Outdated city, state policies prevent attainable home ownership options
- Maggie Lyons

- Nov 20
- 3 min read
Idaho has no shortage of people who want to live here. We have a shortage of places they can afford to live. After years of working alongside cities, builders, and families across North Idaho, especially in Kootenai County, I’ve seen that our housing crisis isn’t driven by a lack of interest or investment. Rather, outdated zoning rules and regulatory red tape make starter homes and “middle housing” nearly impossible to build in our communities.
We often hear about “market failure” when it comes to housing, but what I see in Idaho, at the state level and in our cities and towns, is a policy failure. Our zoning codes no longer reflect the realities of how Idahoans live, work, and form households today.
Most communities use zoning rules created in the 1970s, an era when land was abundant, families were larger, and home prices were attainable for a single-income household. Today, most residential land is still exclusively for large lot, single-family homes. Meanwhile, land and infrastructure costs have surged, especially since COVID, and younger working families need smaller, more attainable options.
Zoning codes in communities like Rathdrum and Hayden effectively ban middle housing on 70-85% of residential land. This would include options like duplexes, triplexes, townhomes, cottage courts, and small multi-unit buildings.
Where these are technically allowed, regulatory hurdles make projects too expensive to pencil. Builders regularly face minimum lot sizes far larger than what’s functionally needed, parking requirements that inflate costs, discretionary review processes that add uncertainty, and design standards that increase expenses. In small and mid-sized cities, these layers of regulation can add years and hundreds of thousands of dollars to what should be straightforward projects.
Where I live in Kootenai County, we have the jobs, the demand, and builders ready to construct starter homes. What we lack is the permission to build the kinds of homes Idahoans can actually afford. Teachers, healthcare workers, service workers, and young families are priced out, and it’s not because developers refuse to build for them, but because our government regulations prevent it.
Middle housing enhances neighborhood character and helps us welcome new neighbors without sprawl. It’s a way to use existing infrastructure more efficiently, and support local businesses and walkability. These homes are naturally more attainable because they use land more effectively, not because they rely on government subsidies.

● ● ● ● ●

=== Work request 1 ===
Please retype the passage from the Idaho housing piece from "We often hear" up to and including "more attainable options.".
=== Work request 2 ===
In the Idaho housing piece, what share of residential land in Rathdrum and Hayden effectively bans middle housing?

=== Provided material ===
● ● ● ● ●

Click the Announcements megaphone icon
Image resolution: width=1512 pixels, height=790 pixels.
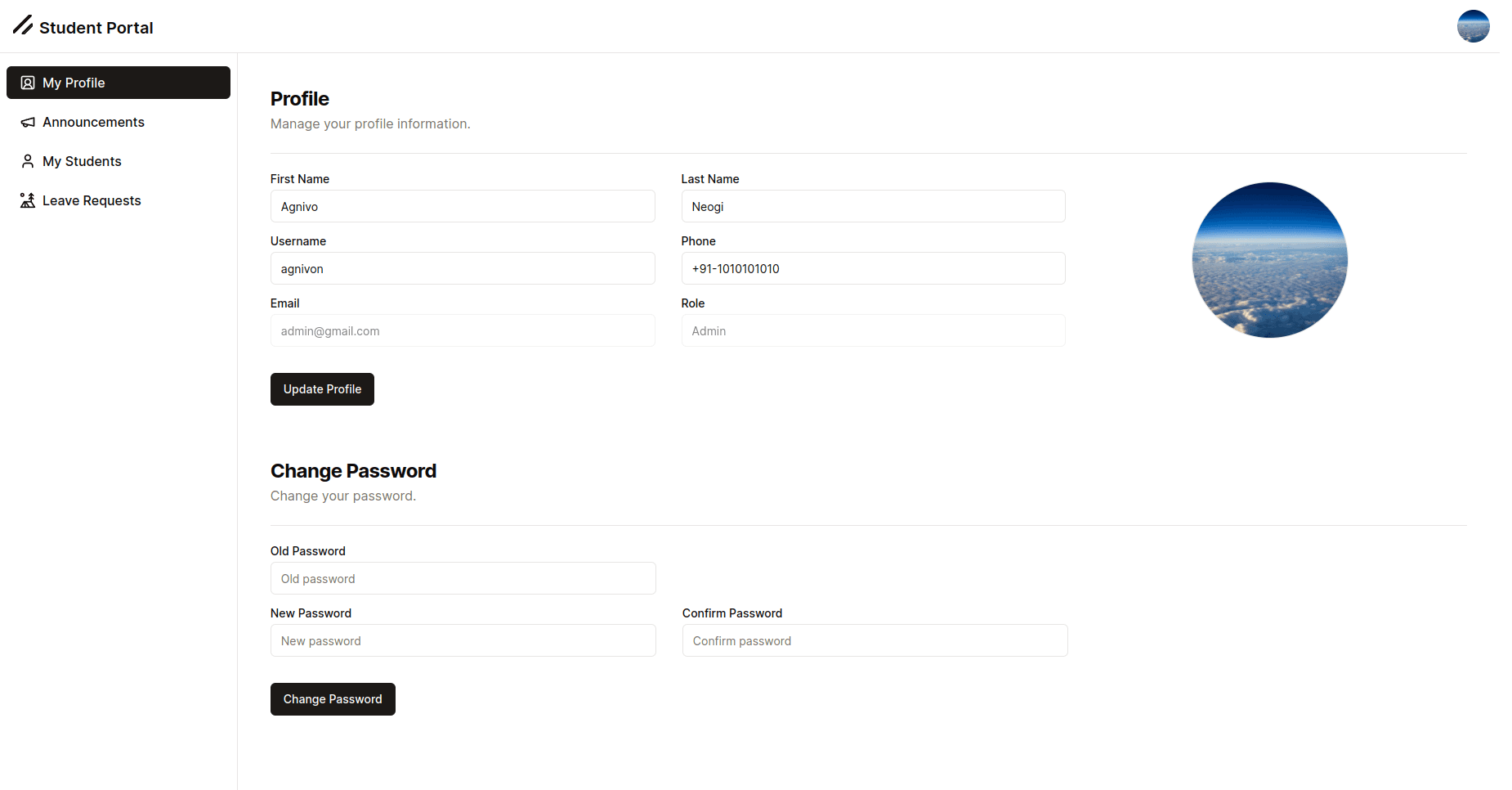tap(28, 122)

● ● ● ● ●

=== Exercise response 1 ===
We often hear about “market failure” when it comes to housing, but what I see in Idaho, at the state level and in our cities and towns, is a policy failure. Our zoning codes no longer reflect the realities of how Idahoans live, work, and form households today.
Most communities use zoning rules created in the 1970s, an era when land was abundant, families were larger, and home prices were attainable for a single-income household. Today, most residential land is still exclusively for large lot, single-family homes. Meanwhile, land and infrastructure costs have surged, especially since COVID, and younger working families need smaller, more attainable options.

=== Exercise response 2 ===
70–85% of residential land.